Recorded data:

┏━━

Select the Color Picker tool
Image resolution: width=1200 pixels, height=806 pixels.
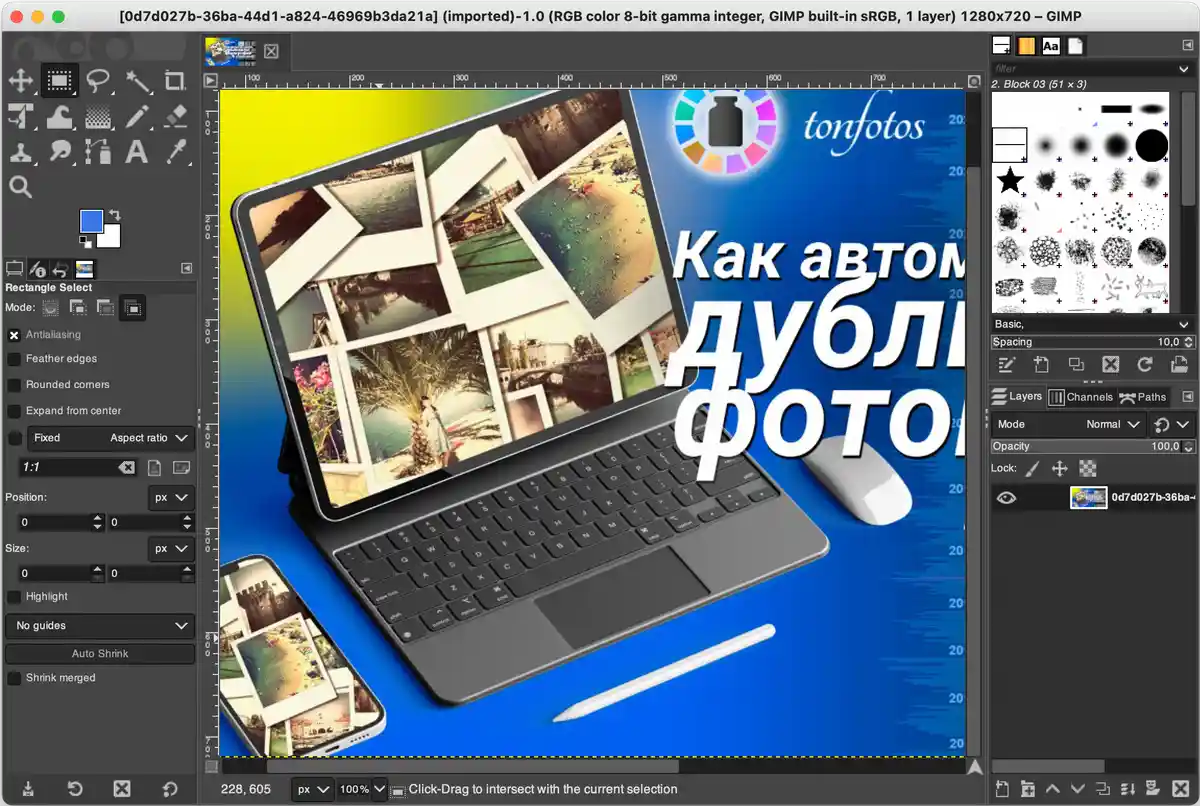(x=174, y=152)
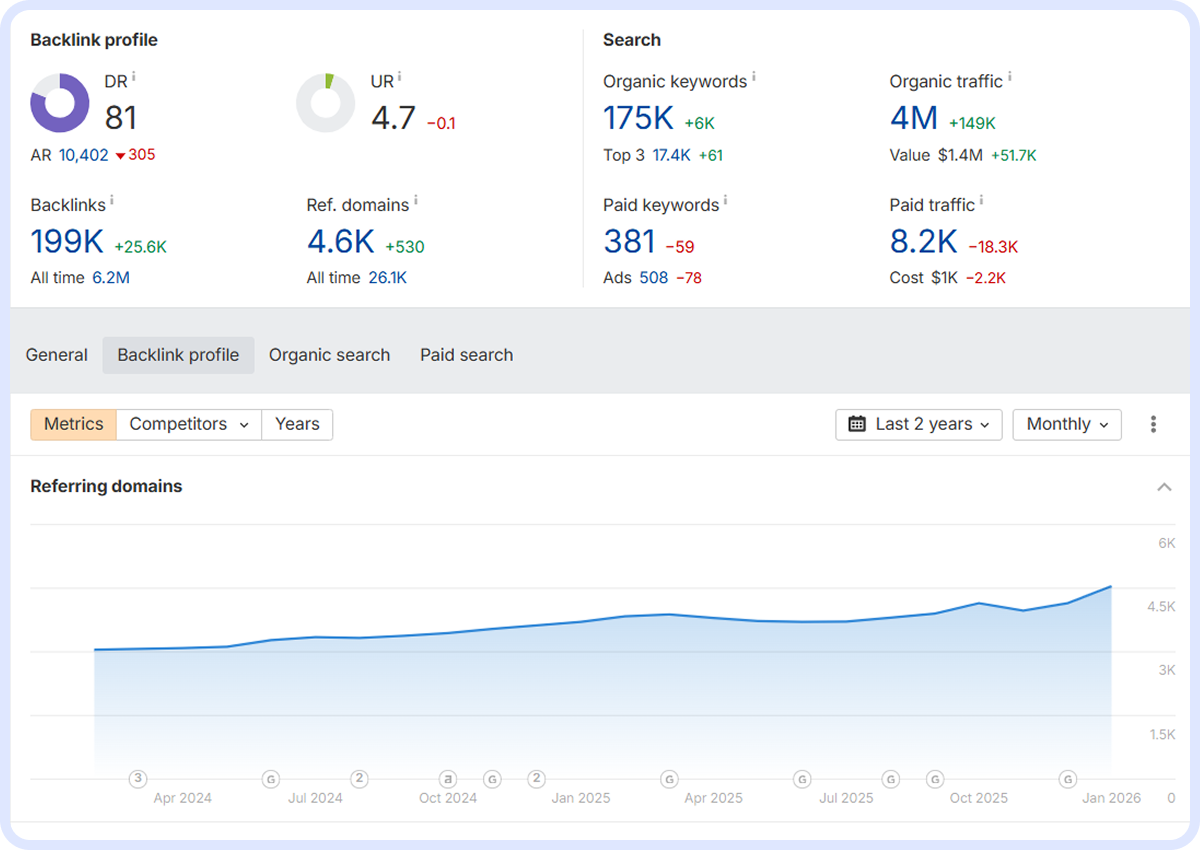Change the Monthly interval dropdown
This screenshot has width=1200, height=850.
coord(1067,424)
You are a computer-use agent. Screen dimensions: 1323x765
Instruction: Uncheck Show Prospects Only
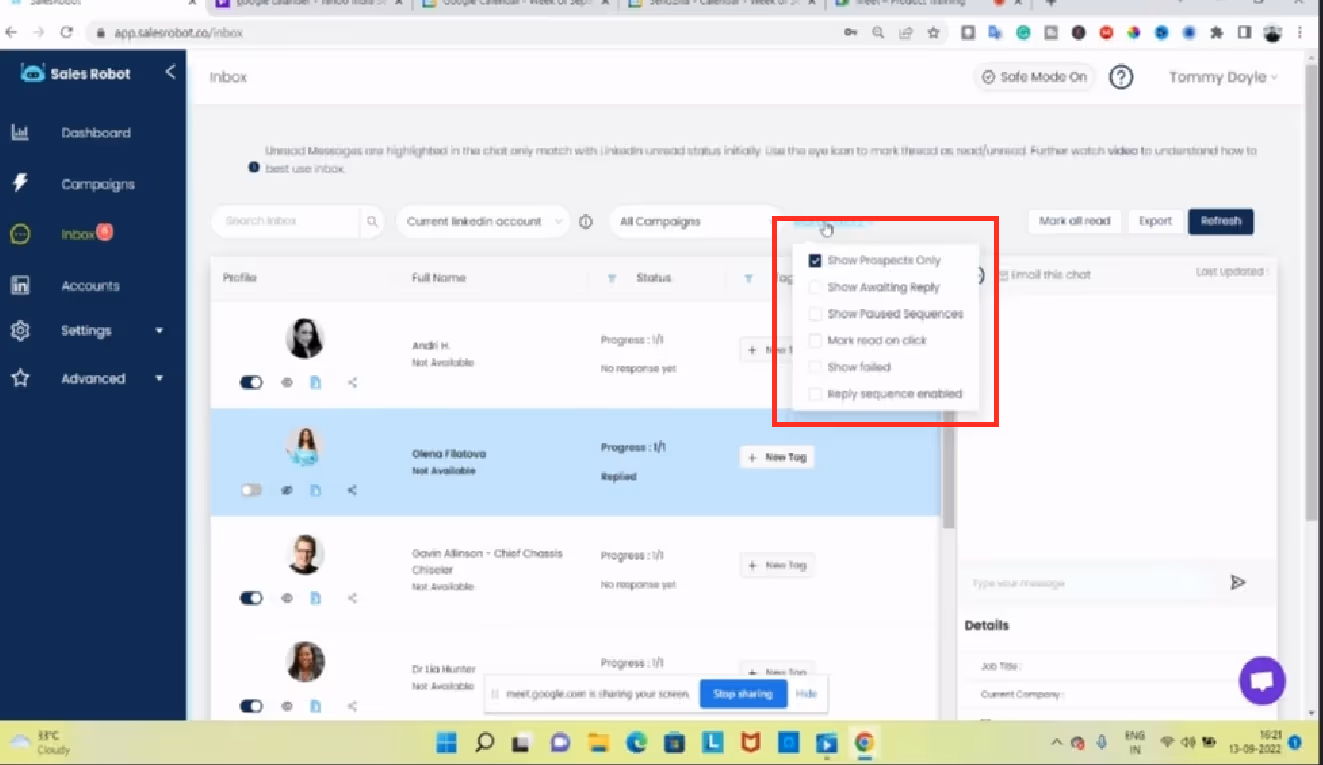click(815, 259)
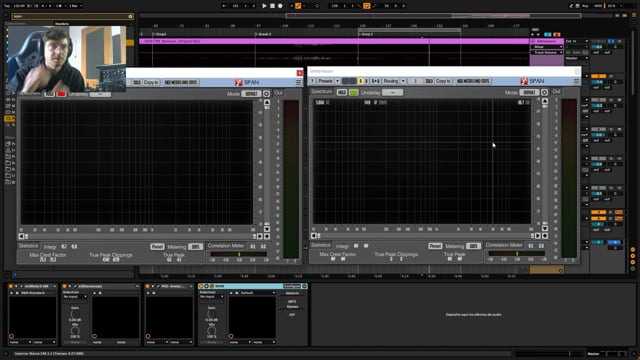This screenshot has width=640, height=360.
Task: Open the hamburger menu in left SPAN window
Action: pyautogui.click(x=298, y=82)
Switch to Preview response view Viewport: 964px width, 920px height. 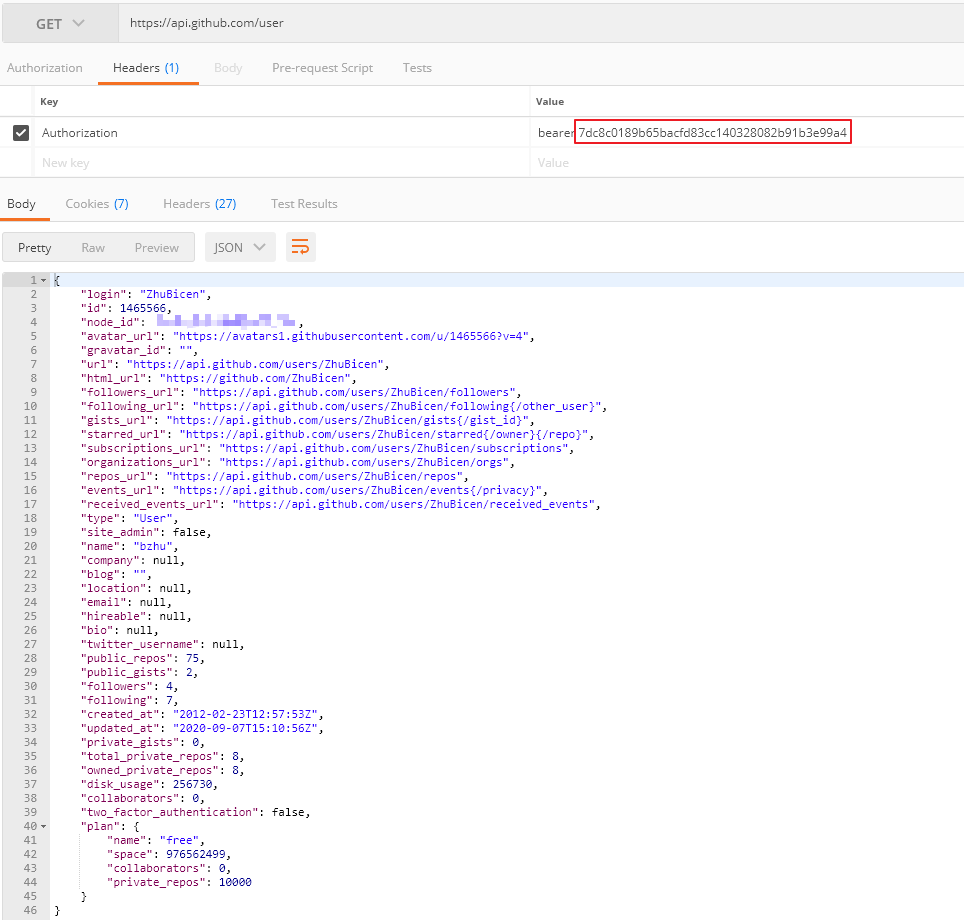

┗━━

> **WHAT YOU SHOULD DO**
Give back the entries verbatim but drop every picture.

> **RESULT FOR THIS EXERCISE**
Select the Color Picker tool
Image resolution: width=1200 pixels, height=806 pixels.
(x=174, y=152)
Change the Monthly interval dropdown
This screenshot has width=1200, height=850.
coord(1067,424)
You are a computer-use agent. Screen dimensions: 1323x765
Instruction: Uncheck Show Prospects Only
click(815, 259)
This screenshot has width=640, height=360.
Task: Open the hamburger menu in left SPAN window
Action: pyautogui.click(x=298, y=82)
Switch to Preview response view Viewport: 964px width, 920px height. 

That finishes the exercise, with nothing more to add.